スマートベータは指数算出会社などがさまざまな戦略や独自ルールに則って指数をつくり、機関投資家向けに提供しているもの。一部は投信会社によって個人向けのインデックス投信にも採用されており、今年(2014年)1月から算出が始まった「JPX日経インデックス400」もそのひとつといえます。

スマートベータは基本的に、従来の時価総額型を上回る収益性を目指す指数と考えられますが、同時に運用の安定性やリスク低減の面でも投資家の期待が高まっています。リスク低減をうたったものとしては、個別銘柄の特性に着目してリスクが低い銘柄の比重が大きくなるように構成する「リスクウエイト指数」や、銘柄間の相関を重視し、できるだけ少ない銘柄で指数全体の変動率が最小になることを目指す「最小分散指数」などがあります。

専門家によるとスマートベータの多くはこれまでのところ、従来型の株価指数に比べて収益率、投資効率ともに優れているようです。今後もさらに新しいタイプの指数は増えていく見通しで、その効用が広く認められれば、従来のアクティブ運用がスマートベータ運用に取って代わる可能性も指摘されています。

興味深いのはリスク調整型投信もスマートベータも、運用の仕組みをつくる過程でいわば“アクティブ運用的な”取捨選択やルール策定を行っていること。そもそも国際分散投資やインデックス運用には、投資家による自由裁量の余地を極力排除することで、運用の効率性を追求するという目的があったはずです。それに逆行するような形で、あえて投資家が手を加えるタイプの新しい運用法が広がっているという事実を、どう考えればいいのでしょうか。

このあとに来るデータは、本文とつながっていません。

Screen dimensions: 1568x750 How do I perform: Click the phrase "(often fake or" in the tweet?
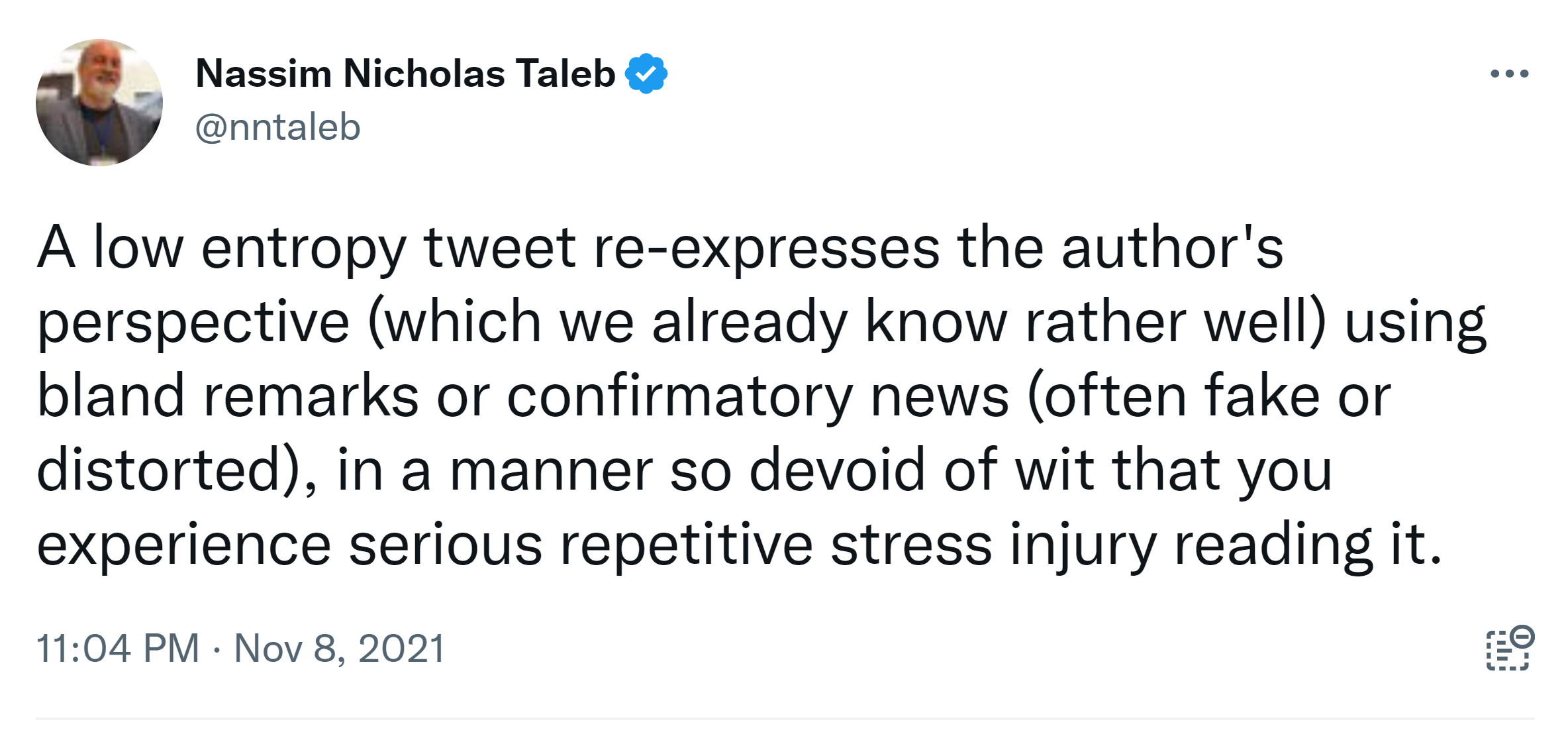point(1209,396)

運用が進化した、という考え方も当然できます。しかし、こうした運用法が登場してきた背景に投資マネーの短期主義や超高速取引などによる市場のゆがみ(非合理性)が存在し、そのゆがみが今後も断続的に表れるとするならば、投資家による「手入れ」にも終わりは見えないような気がします。

ご注意:「いま聞きたいQ&A」は、上記、掲載日時点の内容です。現状に即さない場合がありますが、ご了承ください。